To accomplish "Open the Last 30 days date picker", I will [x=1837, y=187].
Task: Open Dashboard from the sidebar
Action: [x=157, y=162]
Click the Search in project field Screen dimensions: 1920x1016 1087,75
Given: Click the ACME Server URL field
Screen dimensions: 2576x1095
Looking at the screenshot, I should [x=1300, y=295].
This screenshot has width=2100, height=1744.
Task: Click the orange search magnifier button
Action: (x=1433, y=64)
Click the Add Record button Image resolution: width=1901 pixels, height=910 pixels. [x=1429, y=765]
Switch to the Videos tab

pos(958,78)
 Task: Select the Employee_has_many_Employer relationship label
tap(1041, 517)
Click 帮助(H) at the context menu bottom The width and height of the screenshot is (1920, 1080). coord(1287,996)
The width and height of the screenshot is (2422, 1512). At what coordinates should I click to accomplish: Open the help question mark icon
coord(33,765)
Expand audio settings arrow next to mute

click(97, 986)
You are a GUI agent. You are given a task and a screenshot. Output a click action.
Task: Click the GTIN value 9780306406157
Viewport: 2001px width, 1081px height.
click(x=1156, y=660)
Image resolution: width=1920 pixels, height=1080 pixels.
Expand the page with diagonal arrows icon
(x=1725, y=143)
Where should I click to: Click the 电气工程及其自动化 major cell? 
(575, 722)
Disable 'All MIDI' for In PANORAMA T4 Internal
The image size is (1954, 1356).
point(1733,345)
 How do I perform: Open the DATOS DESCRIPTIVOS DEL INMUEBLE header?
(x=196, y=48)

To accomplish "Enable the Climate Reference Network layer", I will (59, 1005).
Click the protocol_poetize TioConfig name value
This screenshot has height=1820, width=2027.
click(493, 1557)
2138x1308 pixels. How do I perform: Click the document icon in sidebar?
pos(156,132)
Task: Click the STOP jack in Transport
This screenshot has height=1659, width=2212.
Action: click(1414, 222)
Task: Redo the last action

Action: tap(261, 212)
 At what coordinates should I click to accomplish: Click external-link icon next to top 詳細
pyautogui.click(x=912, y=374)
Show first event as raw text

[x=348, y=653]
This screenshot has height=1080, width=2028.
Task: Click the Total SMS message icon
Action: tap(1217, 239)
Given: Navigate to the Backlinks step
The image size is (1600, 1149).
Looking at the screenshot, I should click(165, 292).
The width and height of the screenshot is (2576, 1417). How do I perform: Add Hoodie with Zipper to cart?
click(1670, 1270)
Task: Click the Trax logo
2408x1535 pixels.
=======
**TASK DESCRIPTION**
Please set down the full listing above, word for word.

**WRITTEN SOLUTION**
To accomplish "Open the Last 30 days date picker", I will [x=1837, y=187].
Task: Open Dashboard from the sidebar
Action: [x=157, y=162]
Click the Search in project field Screen dimensions: 1920x1016 1087,75
Given: Click the ACME Server URL field
Screen dimensions: 2576x1095
Looking at the screenshot, I should [x=1300, y=295].
This screenshot has width=2100, height=1744.
Task: Click the orange search magnifier button
Action: (x=1433, y=64)
Click the Add Record button Image resolution: width=1901 pixels, height=910 pixels. [x=1429, y=765]
Switch to the Videos tab

pos(958,78)
 Task: Select the Employee_has_many_Employer relationship label
tap(1041, 517)
Click 帮助(H) at the context menu bottom The width and height of the screenshot is (1920, 1080). coord(1287,996)
The width and height of the screenshot is (2422, 1512). At what coordinates should I click to accomplish: Open the help question mark icon
coord(33,765)
Expand audio settings arrow next to mute

click(97, 986)
You are a GUI agent. You are given a task and a screenshot. Output a click action.
Task: Click the GTIN value 9780306406157
Viewport: 2001px width, 1081px height.
click(x=1156, y=660)
Image resolution: width=1920 pixels, height=1080 pixels.
Expand the page with diagonal arrows icon
(x=1725, y=143)
Where should I click to: Click the 电气工程及其自动化 major cell? 
(575, 722)
Disable 'All MIDI' for In PANORAMA T4 Internal
The image size is (1954, 1356).
point(1733,345)
 How do I perform: Open the DATOS DESCRIPTIVOS DEL INMUEBLE header?
(x=196, y=48)

To accomplish "Enable the Climate Reference Network layer", I will (59, 1005).
Click the protocol_poetize TioConfig name value
This screenshot has height=1820, width=2027.
click(493, 1557)
2138x1308 pixels. How do I perform: Click the document icon in sidebar?
pos(156,132)
Task: Click the STOP jack in Transport
This screenshot has height=1659, width=2212.
Action: click(1414, 222)
Task: Redo the last action

Action: tap(261, 212)
 At what coordinates should I click to accomplish: Click external-link icon next to top 詳細
pyautogui.click(x=912, y=374)
Show first event as raw text

[x=348, y=653]
This screenshot has height=1080, width=2028.
Task: Click the Total SMS message icon
Action: tap(1217, 239)
Given: Navigate to the Backlinks step
The image size is (1600, 1149).
Looking at the screenshot, I should click(165, 292).
The width and height of the screenshot is (2576, 1417). How do I perform: Add Hoodie with Zipper to cart?
click(1670, 1270)
Task: Click the Trax logo
2408x1535 pixels.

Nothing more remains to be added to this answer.